俺様常務の甘い策略
社会人になって婚活を始めたのは……多分……颯介以上の男を見つけたかったから……。大学の時に、こいつに貶された事がショックだったんだ。

でも、顔や年収や肩書きで自分が好きになれるような男性はどこにもいなくて……。妥協してデートをしてみてもすぐに相手の事が嫌になって、次の約束はせずに終わった。

気づけばいつも颯介と比べてた……。

颯介以上の男なんているわけないのにね。

こいつと再会してからの私はかなり混乱していた。

颯介からの猛アプローチ。学生時代の奴の女の扱いを知ってるだけに、私はこいつに落ちるもんかと必死で抵抗していたのだけど……結局、無駄な足掻きだったのかもしれない。

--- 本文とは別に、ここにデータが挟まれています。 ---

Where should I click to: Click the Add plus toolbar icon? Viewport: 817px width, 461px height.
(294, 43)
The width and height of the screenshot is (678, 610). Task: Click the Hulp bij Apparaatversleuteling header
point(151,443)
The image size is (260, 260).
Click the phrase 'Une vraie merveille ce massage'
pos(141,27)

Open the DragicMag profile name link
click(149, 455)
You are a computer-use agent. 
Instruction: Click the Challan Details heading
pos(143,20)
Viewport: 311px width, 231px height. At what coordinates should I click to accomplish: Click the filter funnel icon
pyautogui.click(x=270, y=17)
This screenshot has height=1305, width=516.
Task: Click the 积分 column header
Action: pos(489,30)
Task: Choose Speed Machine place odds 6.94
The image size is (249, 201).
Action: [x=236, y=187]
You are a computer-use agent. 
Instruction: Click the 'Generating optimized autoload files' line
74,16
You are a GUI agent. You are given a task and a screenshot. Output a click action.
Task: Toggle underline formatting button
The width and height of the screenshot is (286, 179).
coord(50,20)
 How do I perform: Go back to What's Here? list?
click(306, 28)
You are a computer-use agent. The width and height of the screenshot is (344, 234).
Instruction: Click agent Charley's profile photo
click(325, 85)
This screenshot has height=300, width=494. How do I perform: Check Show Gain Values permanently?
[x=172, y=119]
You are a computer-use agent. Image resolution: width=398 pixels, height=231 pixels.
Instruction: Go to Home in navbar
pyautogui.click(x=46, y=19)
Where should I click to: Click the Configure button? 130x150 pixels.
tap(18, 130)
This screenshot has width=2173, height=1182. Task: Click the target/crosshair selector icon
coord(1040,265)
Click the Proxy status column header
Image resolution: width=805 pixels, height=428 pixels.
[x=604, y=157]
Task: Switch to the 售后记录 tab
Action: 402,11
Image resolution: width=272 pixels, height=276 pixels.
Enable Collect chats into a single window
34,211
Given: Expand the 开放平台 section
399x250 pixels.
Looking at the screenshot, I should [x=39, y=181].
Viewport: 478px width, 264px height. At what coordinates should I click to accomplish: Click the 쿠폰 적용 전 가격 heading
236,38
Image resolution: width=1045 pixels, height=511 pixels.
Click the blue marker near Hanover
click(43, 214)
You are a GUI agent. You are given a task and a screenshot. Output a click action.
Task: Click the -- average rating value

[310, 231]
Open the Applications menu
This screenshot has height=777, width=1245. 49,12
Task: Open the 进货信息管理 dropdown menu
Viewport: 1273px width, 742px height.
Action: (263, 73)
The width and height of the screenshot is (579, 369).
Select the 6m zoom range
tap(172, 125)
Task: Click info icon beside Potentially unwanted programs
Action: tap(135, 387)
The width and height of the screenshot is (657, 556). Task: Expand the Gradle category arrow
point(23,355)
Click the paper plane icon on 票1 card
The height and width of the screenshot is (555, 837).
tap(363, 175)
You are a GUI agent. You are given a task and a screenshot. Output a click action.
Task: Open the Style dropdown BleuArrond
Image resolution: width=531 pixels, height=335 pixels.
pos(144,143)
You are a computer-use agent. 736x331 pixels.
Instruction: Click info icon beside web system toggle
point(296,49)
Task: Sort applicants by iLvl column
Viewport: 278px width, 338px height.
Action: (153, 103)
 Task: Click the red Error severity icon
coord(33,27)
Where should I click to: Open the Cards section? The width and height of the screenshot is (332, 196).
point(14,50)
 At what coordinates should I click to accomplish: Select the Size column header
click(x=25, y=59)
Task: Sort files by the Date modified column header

殺されそうになって初めてこいつが自分にとって一番大事だって自覚するなんて……。

認めてやるわよ。颯介が好きだって。

ずっとこいつを好きにならないよう運命に逆らってた私ってホント馬鹿だ。

結局、こいつに捕まってしまうのに……。

でも……今はまだ私だけの秘密。

颯介がもっと甘えれば良いって言うんだから、今夜は……とことん甘えてやる。

だから、胸を貸して……。

触れればそこに颯介がいる。肌に伝わる温もりの優しさは……こいつの優しさでもある。

ここは……私だけの場所。そう自惚れて良いのだろうか?

それから颯介と何を話したのかは覚えていない。